(Pixel coordinate grounding data)
--
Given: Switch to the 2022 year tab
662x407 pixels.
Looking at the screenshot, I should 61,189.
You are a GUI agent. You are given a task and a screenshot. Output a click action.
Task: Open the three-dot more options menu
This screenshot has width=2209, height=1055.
--
* PROBLEM DESCRIPTION:
Repeat the lines above with every word intact.

* ANSWER SPACE:
Given: Switch to the 2022 year tab
662x407 pixels.
Looking at the screenshot, I should 61,189.
You are a GUI agent. You are given a task and a screenshot. Output a click action.
Task: Open the three-dot more options menu
This screenshot has width=2209, height=1055.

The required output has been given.